[START Entries provided]

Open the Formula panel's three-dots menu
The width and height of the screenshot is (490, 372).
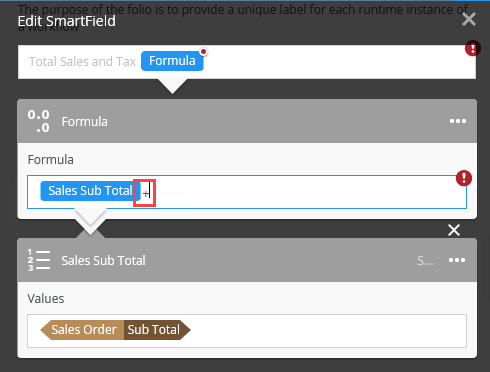(458, 121)
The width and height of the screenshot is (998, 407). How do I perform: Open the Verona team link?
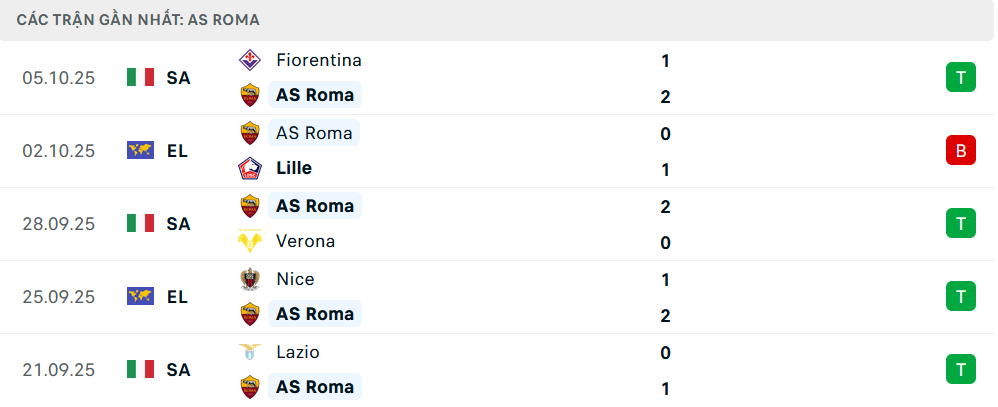305,241
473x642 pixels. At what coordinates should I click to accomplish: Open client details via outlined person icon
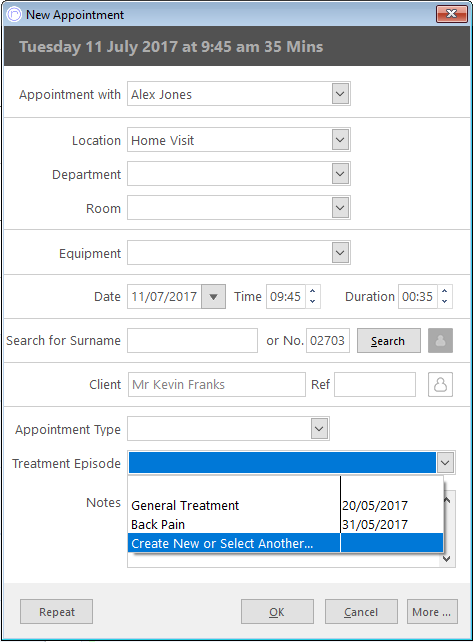click(440, 384)
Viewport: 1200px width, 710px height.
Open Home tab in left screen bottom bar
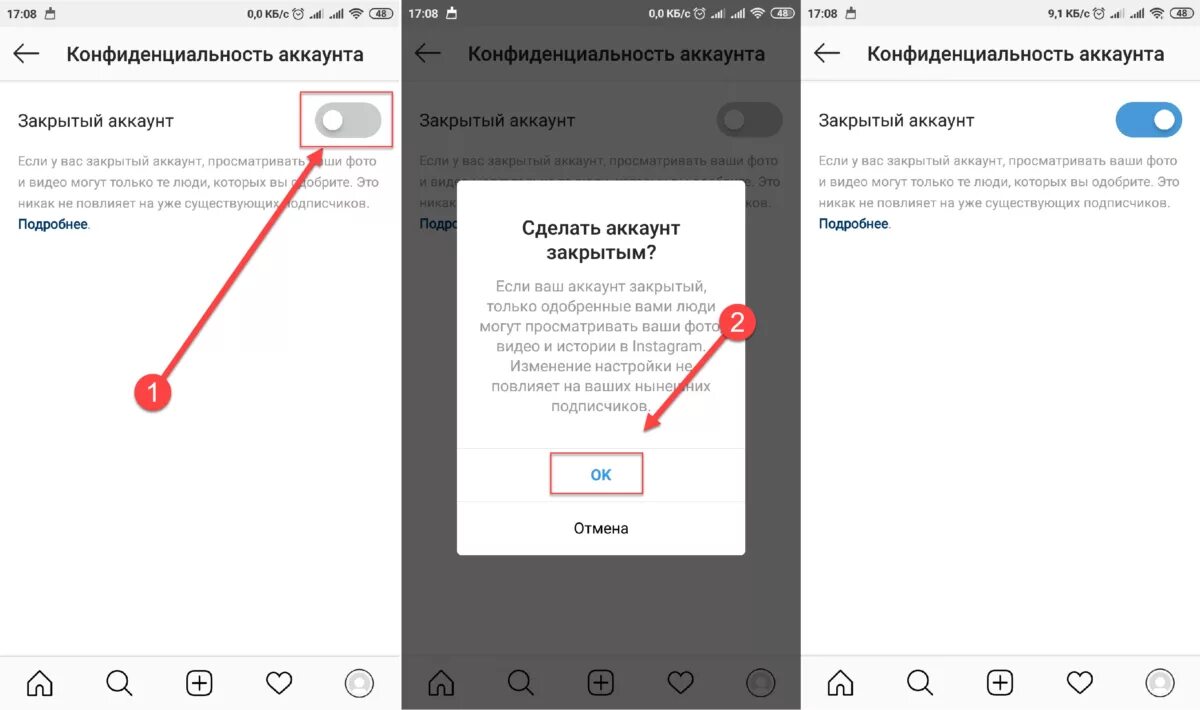coord(40,683)
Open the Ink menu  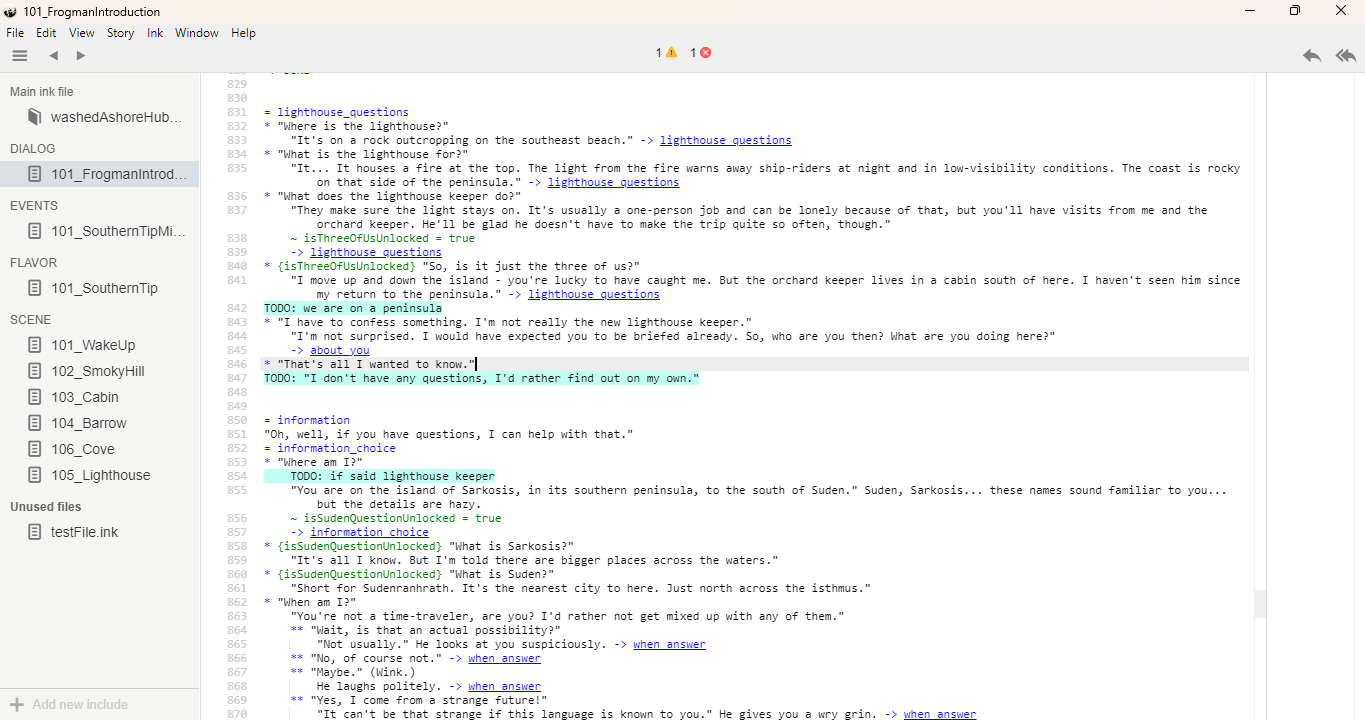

[END Entries provided]

Problem to solve
Reproduce every item above word for word, leaving out the pictures.

Output for this task
Open the Formula panel's three-dots menu
The width and height of the screenshot is (490, 372).
(458, 121)
The width and height of the screenshot is (998, 407). How do I perform: Open the Verona team link?
305,241
473x642 pixels. At what coordinates should I click to accomplish: Open client details via outlined person icon
click(440, 384)
Viewport: 1200px width, 710px height.
Open Home tab in left screen bottom bar
coord(40,683)
Open the Ink menu  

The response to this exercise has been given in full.